O dinheiro, que deveria servir
para tornar melhor não só o time
de futebol -como também o esporte amador dos clubes escolhidos para ostentarem a logomarca
dos donos do dinheiro-, sumiu.
Escafedeu-se em contas bancárias
abertas aqui ou em algum paraíso fiscal, em nome de "laranjas"
que acobertavam a identidade
dos cartolas de colarinho branco e
sujo. A grana encolheu, garfada
que foi pelas comissões malandramente ilegais, subtraída da
compra e da venda estapafúrdias
de atletas. Só que a mina dos patrocínios milionários secou.
Desde a gestão do Zico, no governo Collor, passando pela do
Pelé, no governo FHC, temos visto
movimentos feitos na direção da
moralização do futebol. Leis e
CPIs foram criadas, mas deformadas pela famigerada "bancada da bola" no Congresso. Boas
intenções desabaram diante dos
interesses daqueles que não conseguem se imaginar vivendo longe das fartas tetas das federações
e da confederação, que espalham
negociatas e mamatas aos quatro
ventos. Aos poucos os cartolas
transformaram a nossa paixão
em um negócio sórdido, onde o
que menos interessa é o futebol.
Isso obrigou alguns dirigentes a
se refugiarem em um mandato
parlamentar, às custas do voto
inocente de torcedores fanáticos,
visando única e exclusivamente
uma imunidade que os proteja de
possíveis investidas da Justiça.
Até hoje os corruptos tiveram êxito nos seus esforços para driblarem a moralização e os nossos
olhares incrédulos. Até quando?
Recentemente foi enviado à Câmara o projeto de lei elaborado
pelo ministro do Esporte, Caio
Carvalho, que tem como objetivo
recolocar o futebol dentro do
campo da decência e da legalidade. Na última terça, tomaram
posse em Brasília os 18 membros
que formam o Conselho Nacional
dos Esportes. Recentemente surgiu também o Código de Defesa
do Torcedor, que reza direitos óbvios, mas nem por isso assegurados a nós, cidadãos, como garantir a quem levar a família ao estádio, o direito à segurança e conforto, para que todos possamos
usufruir em paz o direito sagrado
ao lazer. O esporte precisa ser protegido, por uma legislação moderna e abrangente, da ganância
das velhas raposas escondidas em
seus castelos de cartas. Sem leis,
ganha o corrupto impune. Com
leis, ganhamos nós, torcedores.
--------------------
#### O que fazer
a) Segundo o texto sobre a corrupção no futebol, quem elaborou o projeto de lei enviado recentemente à Câmara?
b) Reescreva o trecho do texto sobre a corrupção no futebol começando em "Desde a gestão" e terminando em "é o futebol.", substituindo "Congresso" por "Parlamento".
c) Escreva a continuação do texto sobre a corrupção no futebol a partir do ponto em que ele termina.
As linhas abaixo são um material independente do texto.

#### Seção de dados
--------------------
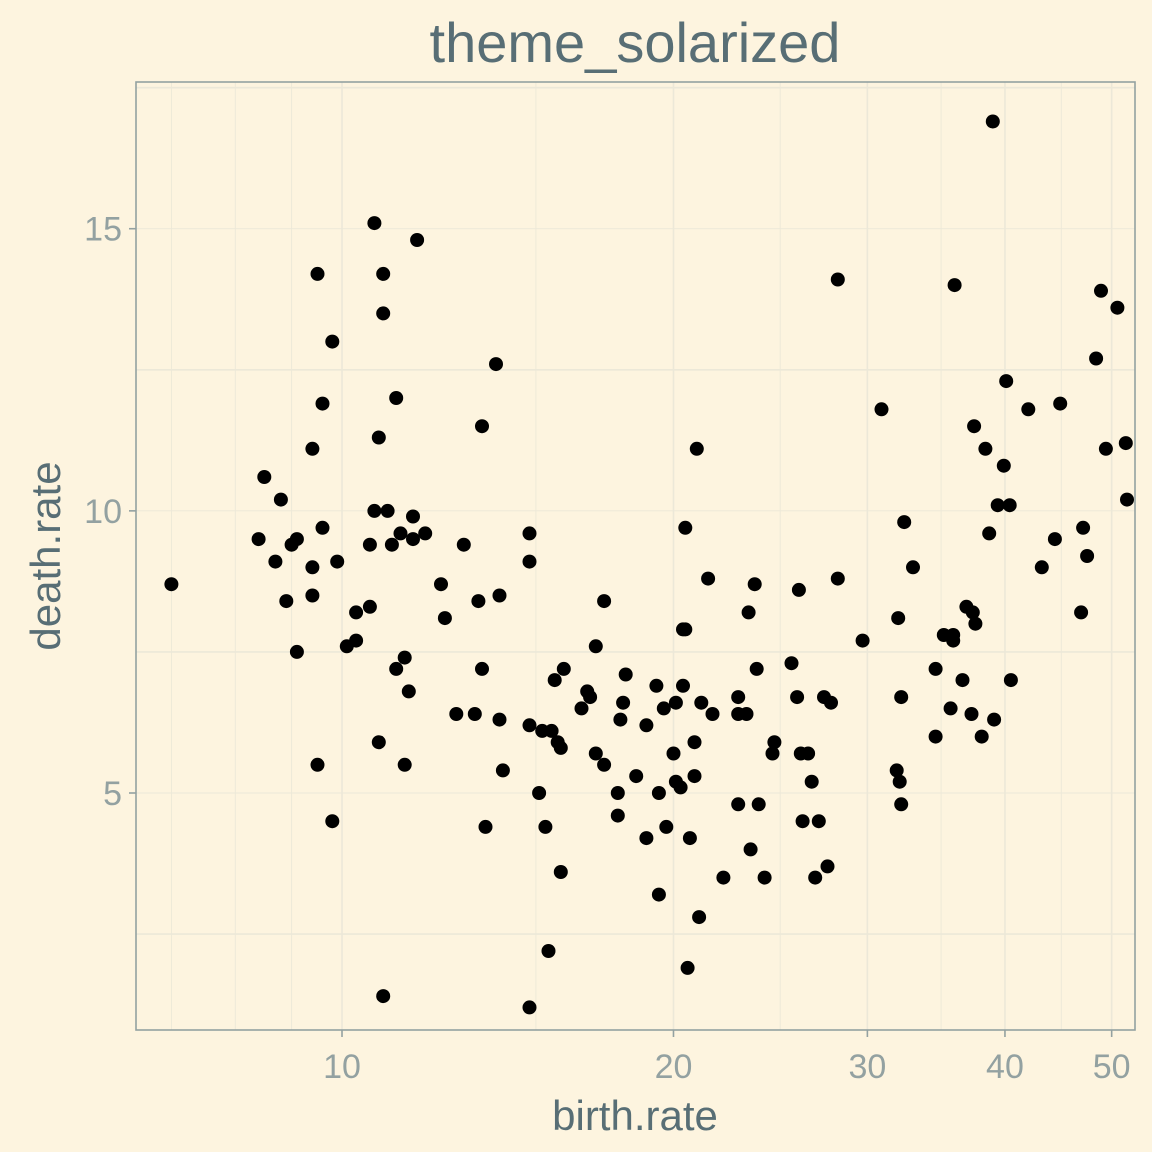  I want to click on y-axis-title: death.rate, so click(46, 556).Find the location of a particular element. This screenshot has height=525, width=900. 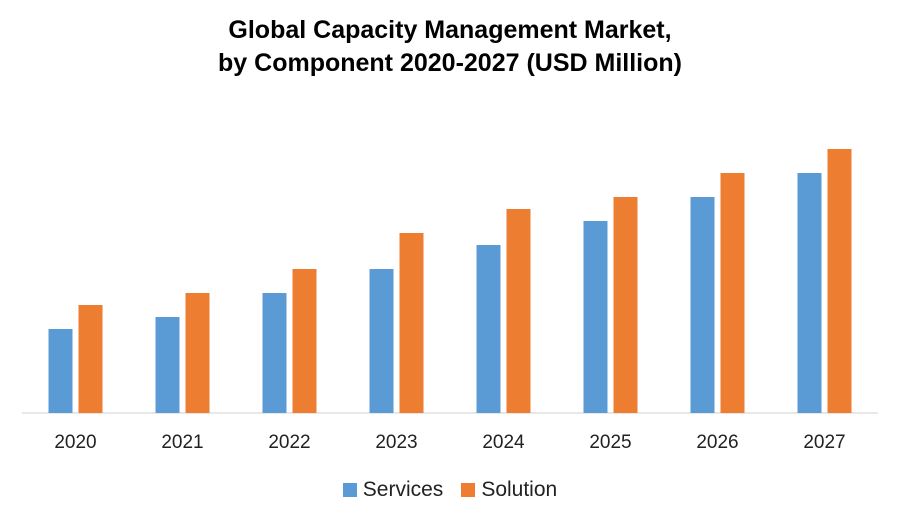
--------------------
#### Respostas por tarefa
a) O ministro do Esporte, Caio Carvalho.

b)
Desde a gestão do Zico, no governo Collor, passando pela do
Pelé, no governo FHC, temos visto
movimentos feitos na direção da
moralização do futebol. Leis e
CPIs foram criadas, mas deformadas pela famigerada "bancada da bola" no Parlamento. Boas
intenções desabaram diante dos
interesses daqueles que não conseguem se imaginar vivendo longe das fartas tetas das federações
e da confederação, que espalham
negociatas e mamatas aos quatro
ventos. Aos poucos os cartolas
transformaram a nossa paixão
em um negócio sórdido, onde o
que menos interessa é o futebol.

c)
Enquanto isso, forçados pela situação de penúria que eles mesmos causaram, os dirigentes fazem cara de que não é com eles e
reduzem as folhas de pagamento
dos times. Caso típico do chamado mal que vem para o bem. Sem
os salários astronômicos pagos às
grandes estrelas, os times retomam uma prática tão antiga
quanto salutar, voltando-se para
a prata da casa: aqueles meninos
que dão a vida para demonstrar
seu amor pela camisa que vestem.
Que vão na bola como quem vai
num sanduíche de mortadela.
Que dão o sangue pela vitória.
É por essa moçada jovem e
inexperiente, mas com muita disposição e preparo físico, que nós
cantaremos nossos hinos. Esses
atletas quase sem barba, e que
ainda chamam o treinador de
"professor" -aliás, esta forma de
tratamento é de um ridículo sem
fim-, poderão fazer com que alcancemos o céu, conquistando o
título ou que desçamos ao fundo
do poço da tristeza, reservado aos
que lutam para não ficar entre os
últimos, aqueles que "teoricamente" (digo "teoricamente"
pois, infelizmente, a mesa sempre
pode ser virada) descerão para a
segunda divisão. É neles que depositamos nossa esperança.
Neste segundo domingo de Brasileiro, os torcedores dos garotos
do Flamengo, do Corinthians, do
Vasco, do Santos, do Paysandu e
de outras equipes armadas a partir de jovens valores, continuarão
a sentir essa mudança. Eles perceberão que têm diante dos olhos
um futebol diferente, pentacampeão mundial, sim, só que com a
cara do verdadeiro futebol brasileiro, aquele que acostumamos a
deixar que nos encante.
Torço para que a lei entre logo
em vigor, para que alguns cartolas sejam presos e para que logo
mais os meninos do meu time ganhem jogando tão bonito como
um dia de sol.
Aquiles Rique Reis, 54, músico, integrante do MPB4 e flamenguista de coração, lançará neste ano o livro de contos
"Contando e cantando Histórias e canções para todas as idades", que trará encartado o CD "Toda canção é de ninar".
Tostão, em férias, volta a escrever neste
espaço em 4 de setembro.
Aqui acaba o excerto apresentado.